--- START ---

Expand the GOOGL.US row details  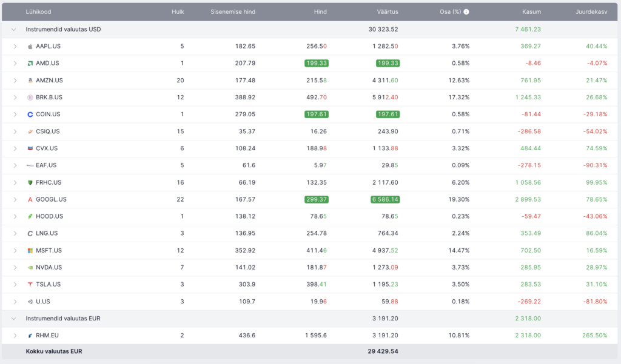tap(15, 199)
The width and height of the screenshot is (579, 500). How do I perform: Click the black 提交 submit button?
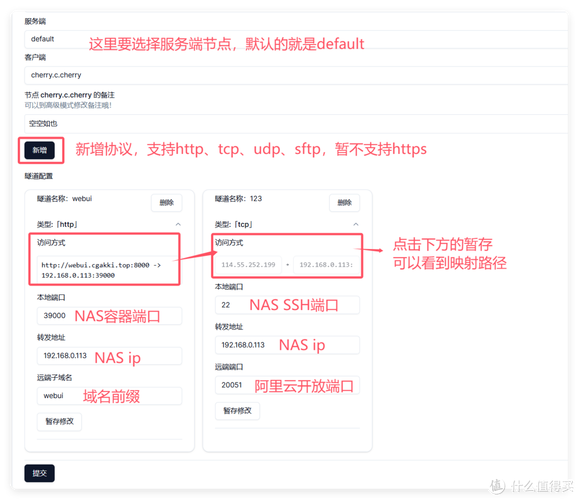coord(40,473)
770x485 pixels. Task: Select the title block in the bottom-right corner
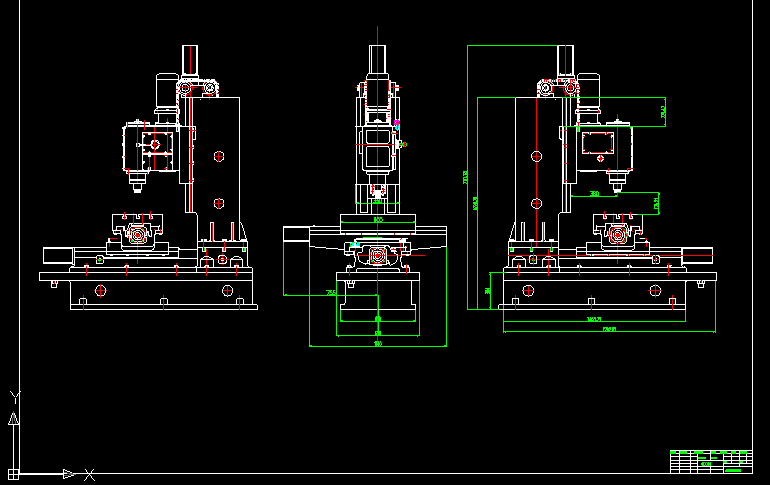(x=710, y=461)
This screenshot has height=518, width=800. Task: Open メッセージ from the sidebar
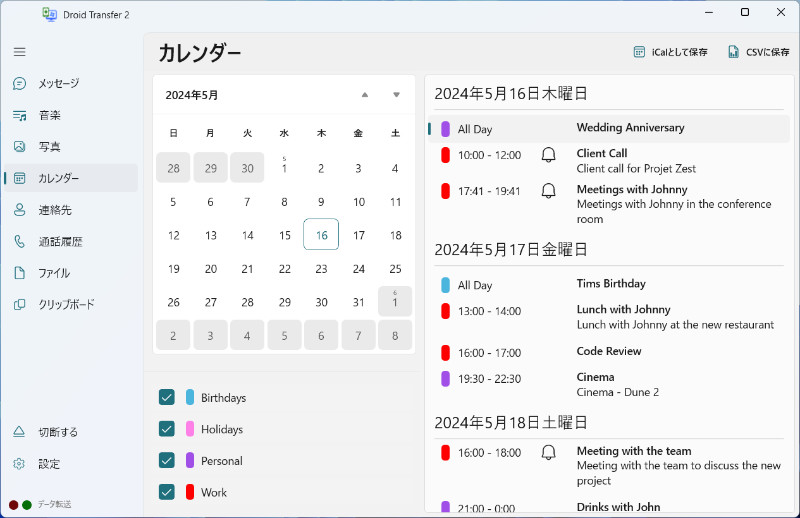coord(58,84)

--- END ---
--- START ---

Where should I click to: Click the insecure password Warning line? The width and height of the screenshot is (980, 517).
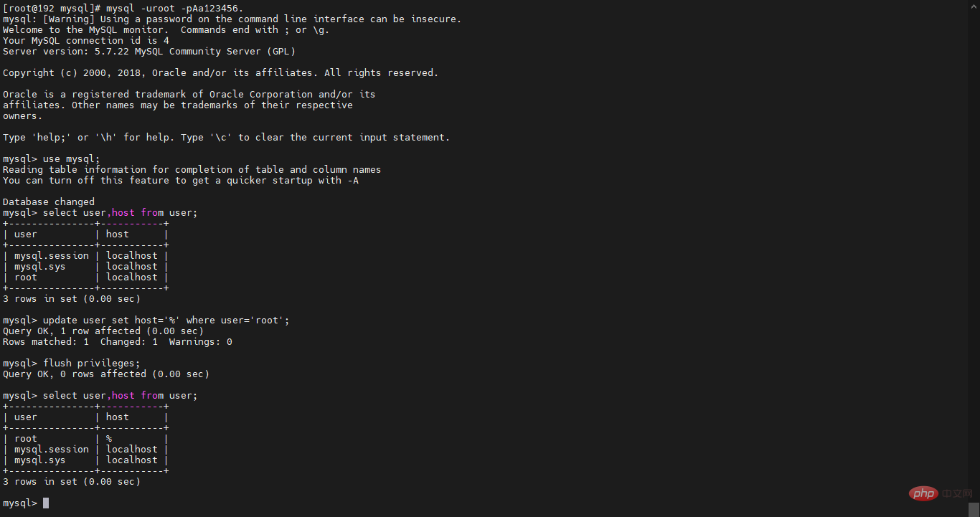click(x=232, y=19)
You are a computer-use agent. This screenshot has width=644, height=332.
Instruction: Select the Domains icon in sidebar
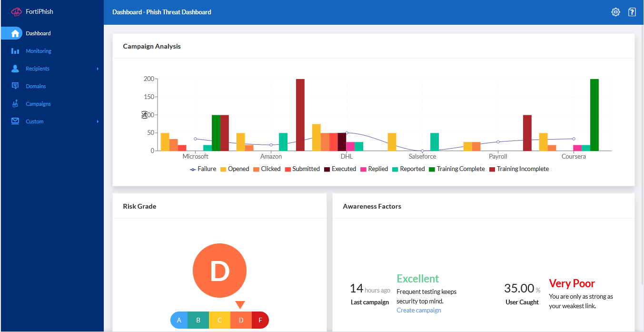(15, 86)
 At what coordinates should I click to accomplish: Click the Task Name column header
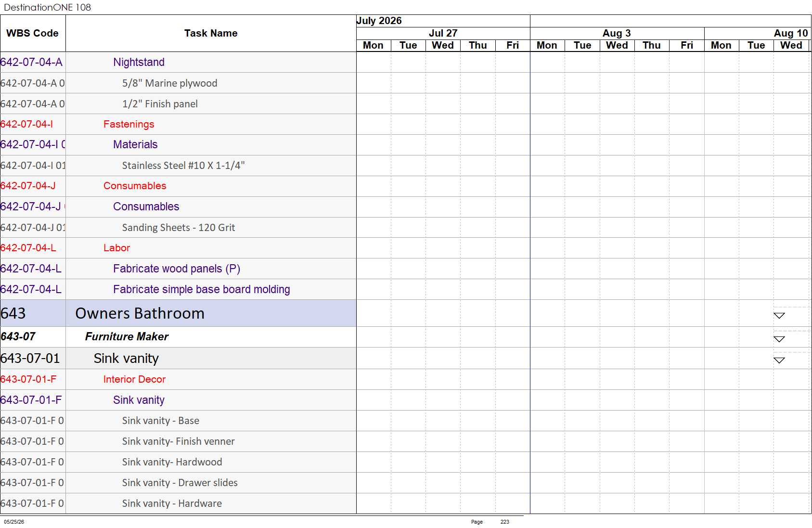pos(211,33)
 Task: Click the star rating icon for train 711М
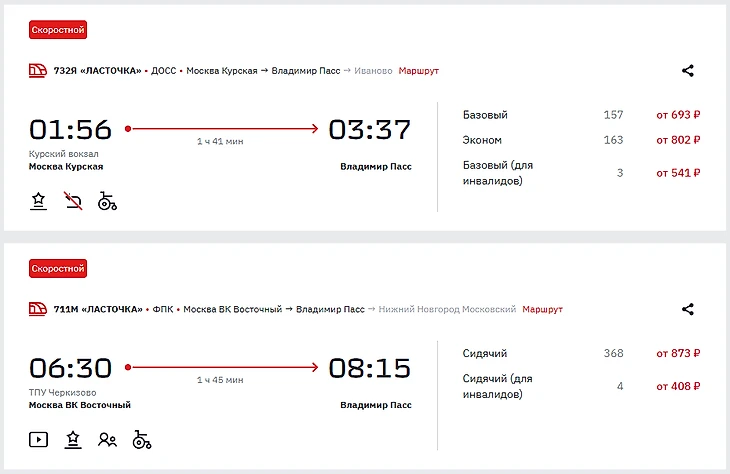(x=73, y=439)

--- END ---
--- START ---

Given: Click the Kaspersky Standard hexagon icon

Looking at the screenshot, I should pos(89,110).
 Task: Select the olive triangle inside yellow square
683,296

--- END ---

■ **What to do**:
Exact copy, pictures excluded: every line above from the one containing "Where should I" to the one containing "You are a computer-use", inclusive, and nothing more.

■ **Exercise answer**:
Where should I click to: Click the insecure password Warning line? The width and height of the screenshot is (980, 517).
click(x=232, y=19)
You are a computer-use agent. This screenshot has width=644, height=332.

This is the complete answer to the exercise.